Il est donc probable que, à moyen terme, nous verrons la combinaison de différentes technologies dans une machine de production d’ammoniac commerciale, comme l’oxydation directe de l’azote avec du plasma à l’aide de cuivre et de fer, et l’électrolyse de l’eau à l’aide de métaux également peu coûteux.

Ces unités pourraient être installées directement sur les sites de production d’énergie verte, et la production d’ammoniac résultante stockée dans un réservoir relativement peu coûteux (par rapport à l’hydrogène), pour être transportée par pipeline, camion ou pétrolier.

Il s’agira probablement de sociétés capables d’intégrer verticalement la production d’énergie verte, la production d’ammoniac et le transport de l’ammoniac qui profiteront le plus de ces conceptions.

Société d’ammoniac

Aker Horizons ASA (AKH.OL)

Aker Horizon est une filiale du groupe Aker centrée sur les énergies vertes. Le groupe est un grand conglomérat norvégien avec un focus sur les énergies renouvelables et les entreprises maritimes/offshore.

Diapositive de présentation de l'entreprise Aker Horizons.

Source : Aker

Aker Horizon est la société holding de plusieurs filiales, notamment l’hydrogène vert, les fermes éoliennes terrestres et en mer, et les fermes solaires. Cela inclut Mainstream Renewable Power, une société d’utilité publique avec 20,4 GW d’énergie renouvelable en développement en Afrique du Sud (12,3 GW) et d’autres pays (Asie, Amérique du Sud, Europe).

La société est notamment très active dans l’hydrogène et la production d’ammoniac vert, avec pour objectif de décarboniser la navigation arctique, ainsi que l’intérêt de centres de données.

Graphique des projets renouvelables d'Aker Horizons.

Source : Aker

Aker n’est pas une société d’ammoniac vert pure, mais peut gérer l’intégration verticale complète de l’ammoniac vert, des éoliennes en mer aux générations d’hydrogène (pour l’instant) à la production d’ammoniac vert.
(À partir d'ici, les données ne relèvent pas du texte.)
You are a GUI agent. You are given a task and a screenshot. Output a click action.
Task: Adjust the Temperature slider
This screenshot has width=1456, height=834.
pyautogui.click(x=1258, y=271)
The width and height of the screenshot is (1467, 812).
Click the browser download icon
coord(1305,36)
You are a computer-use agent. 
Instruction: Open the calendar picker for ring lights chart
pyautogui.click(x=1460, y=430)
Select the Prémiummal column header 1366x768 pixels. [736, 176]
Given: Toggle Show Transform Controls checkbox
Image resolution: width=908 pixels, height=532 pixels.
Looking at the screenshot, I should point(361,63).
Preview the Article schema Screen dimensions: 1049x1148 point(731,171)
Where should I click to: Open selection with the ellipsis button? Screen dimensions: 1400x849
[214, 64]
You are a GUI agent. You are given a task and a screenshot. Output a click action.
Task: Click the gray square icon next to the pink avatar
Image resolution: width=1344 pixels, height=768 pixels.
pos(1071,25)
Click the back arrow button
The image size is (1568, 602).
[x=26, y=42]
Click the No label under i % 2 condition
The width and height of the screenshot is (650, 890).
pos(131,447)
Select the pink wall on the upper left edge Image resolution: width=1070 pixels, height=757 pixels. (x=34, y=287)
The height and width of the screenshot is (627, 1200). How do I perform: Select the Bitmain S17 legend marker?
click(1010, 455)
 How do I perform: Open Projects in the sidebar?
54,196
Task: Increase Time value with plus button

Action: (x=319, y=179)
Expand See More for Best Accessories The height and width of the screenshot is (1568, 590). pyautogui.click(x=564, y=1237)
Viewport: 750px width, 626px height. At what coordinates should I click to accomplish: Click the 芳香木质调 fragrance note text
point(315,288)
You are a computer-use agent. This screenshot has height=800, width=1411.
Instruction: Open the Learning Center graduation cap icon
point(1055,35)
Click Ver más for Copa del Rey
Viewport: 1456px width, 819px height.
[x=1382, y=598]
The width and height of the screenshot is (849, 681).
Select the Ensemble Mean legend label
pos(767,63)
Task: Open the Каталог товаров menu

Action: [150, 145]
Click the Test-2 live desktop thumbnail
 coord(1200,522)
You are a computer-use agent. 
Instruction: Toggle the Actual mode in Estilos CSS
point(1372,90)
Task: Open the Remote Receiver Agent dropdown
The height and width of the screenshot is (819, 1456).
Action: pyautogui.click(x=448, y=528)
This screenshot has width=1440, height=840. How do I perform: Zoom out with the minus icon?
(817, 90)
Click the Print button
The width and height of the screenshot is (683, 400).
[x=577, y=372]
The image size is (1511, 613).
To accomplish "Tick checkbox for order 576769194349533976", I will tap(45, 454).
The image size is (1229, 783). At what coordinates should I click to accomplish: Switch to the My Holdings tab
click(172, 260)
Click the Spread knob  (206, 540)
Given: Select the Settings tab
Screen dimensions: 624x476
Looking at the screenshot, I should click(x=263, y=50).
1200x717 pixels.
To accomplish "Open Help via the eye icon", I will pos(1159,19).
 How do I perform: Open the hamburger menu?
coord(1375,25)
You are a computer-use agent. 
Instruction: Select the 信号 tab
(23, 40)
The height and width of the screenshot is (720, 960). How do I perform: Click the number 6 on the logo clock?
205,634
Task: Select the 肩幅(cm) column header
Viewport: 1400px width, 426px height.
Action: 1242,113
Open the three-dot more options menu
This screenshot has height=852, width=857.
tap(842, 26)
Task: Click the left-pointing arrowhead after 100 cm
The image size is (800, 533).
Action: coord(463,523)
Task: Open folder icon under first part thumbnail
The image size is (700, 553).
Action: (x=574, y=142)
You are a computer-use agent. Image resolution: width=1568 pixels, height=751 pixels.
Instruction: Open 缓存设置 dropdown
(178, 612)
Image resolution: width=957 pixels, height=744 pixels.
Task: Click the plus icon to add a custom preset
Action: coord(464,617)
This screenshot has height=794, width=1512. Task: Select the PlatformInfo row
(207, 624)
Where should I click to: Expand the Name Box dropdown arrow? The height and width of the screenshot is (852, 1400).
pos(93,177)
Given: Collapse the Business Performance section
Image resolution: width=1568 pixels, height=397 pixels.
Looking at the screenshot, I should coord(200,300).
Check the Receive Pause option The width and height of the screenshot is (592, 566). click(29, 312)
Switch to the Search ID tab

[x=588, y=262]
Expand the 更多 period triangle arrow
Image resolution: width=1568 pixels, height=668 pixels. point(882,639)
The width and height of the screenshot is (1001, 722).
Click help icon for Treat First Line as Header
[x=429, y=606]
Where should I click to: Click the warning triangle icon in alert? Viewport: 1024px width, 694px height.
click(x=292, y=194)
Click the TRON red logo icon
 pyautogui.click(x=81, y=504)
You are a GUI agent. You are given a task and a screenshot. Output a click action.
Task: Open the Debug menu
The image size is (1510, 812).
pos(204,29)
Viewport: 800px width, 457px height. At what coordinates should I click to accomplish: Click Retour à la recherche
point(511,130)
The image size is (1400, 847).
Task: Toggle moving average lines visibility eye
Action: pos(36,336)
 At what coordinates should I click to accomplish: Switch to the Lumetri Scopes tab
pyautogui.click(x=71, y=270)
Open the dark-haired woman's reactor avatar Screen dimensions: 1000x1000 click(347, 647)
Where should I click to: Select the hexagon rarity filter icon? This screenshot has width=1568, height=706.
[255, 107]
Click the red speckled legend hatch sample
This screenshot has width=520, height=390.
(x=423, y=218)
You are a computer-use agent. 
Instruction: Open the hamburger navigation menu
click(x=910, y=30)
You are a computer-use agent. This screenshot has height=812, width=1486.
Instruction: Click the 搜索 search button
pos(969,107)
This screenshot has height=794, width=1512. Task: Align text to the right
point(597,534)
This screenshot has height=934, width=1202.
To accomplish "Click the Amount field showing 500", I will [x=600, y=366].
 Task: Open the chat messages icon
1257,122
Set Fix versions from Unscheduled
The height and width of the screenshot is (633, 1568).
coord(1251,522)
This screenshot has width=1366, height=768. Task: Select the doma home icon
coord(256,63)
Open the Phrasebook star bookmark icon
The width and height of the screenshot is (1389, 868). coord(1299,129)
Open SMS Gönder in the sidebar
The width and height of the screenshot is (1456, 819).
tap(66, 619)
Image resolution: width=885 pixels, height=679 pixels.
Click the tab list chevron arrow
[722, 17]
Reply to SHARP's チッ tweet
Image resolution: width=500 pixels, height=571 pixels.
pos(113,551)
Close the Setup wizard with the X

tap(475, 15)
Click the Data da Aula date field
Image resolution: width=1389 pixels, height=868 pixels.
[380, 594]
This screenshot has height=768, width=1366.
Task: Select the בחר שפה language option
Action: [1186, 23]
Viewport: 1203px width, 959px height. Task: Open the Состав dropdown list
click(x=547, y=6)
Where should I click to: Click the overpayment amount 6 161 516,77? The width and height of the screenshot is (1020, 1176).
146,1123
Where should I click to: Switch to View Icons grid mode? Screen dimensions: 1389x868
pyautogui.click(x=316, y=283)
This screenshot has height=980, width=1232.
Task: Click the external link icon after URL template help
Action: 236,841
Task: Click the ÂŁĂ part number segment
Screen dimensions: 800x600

Elle travaille également sur des projets tels que la valorisation des déchets en France, une usine de biomasse en Allemagne et la capture du carbone au Moyen-Orient (Arabie saoudite et Émirats arabes unis).

En mai 2025, Aker a examiné certaines réorganisations en raison des faibles prix dans le secteur des énergies vertes, essentiellement en cherchant à réacquérir complètement ses opérations de capture de carbone, et la réintégration d’AKH Holding (Mainstream Renewable Power, et les projets d’ammoniac vert de Narvik) dans Aker Horizon après une inscription distincte de certaines de ses actions.

Schéma de la structure d'entreprise d'Aker Horizons.

Source : Aker

Cela en fait une bonne action pour les investisseurs qui cherchent une exposition à long terme au secteur des énergies vertes dans son ensemble, avec une forte position sur l’ammoniac vert, mais également d’autres énergies vertes, et une certaine diversification géographique à l’écart des actions nord-américaines.

Étude référencée

1. Wanping Xu, Jiaqian Wang, Tianqi Zhang, Jungmi Hong, Qiang Song, Zhongkang Han, Patrick Cullen. (2025) Régulation des lacunes d’oxygène multifonctionnelles pour la conversion air-ammoniac à base de plasma. Angewandte Chemie. 22 avril 2025 https://doi.org/10.1002/anie.202508240

Jonathan est un ancien chercheur en biochimie qui a travaillé dans l'analyse génétique et les essais cliniques. Il est maintenant un analyste boursier et écrivain financier avec un focus sur l'innovation, les cycles de marché et la géopolitique dans sa publication The Eurasian Century.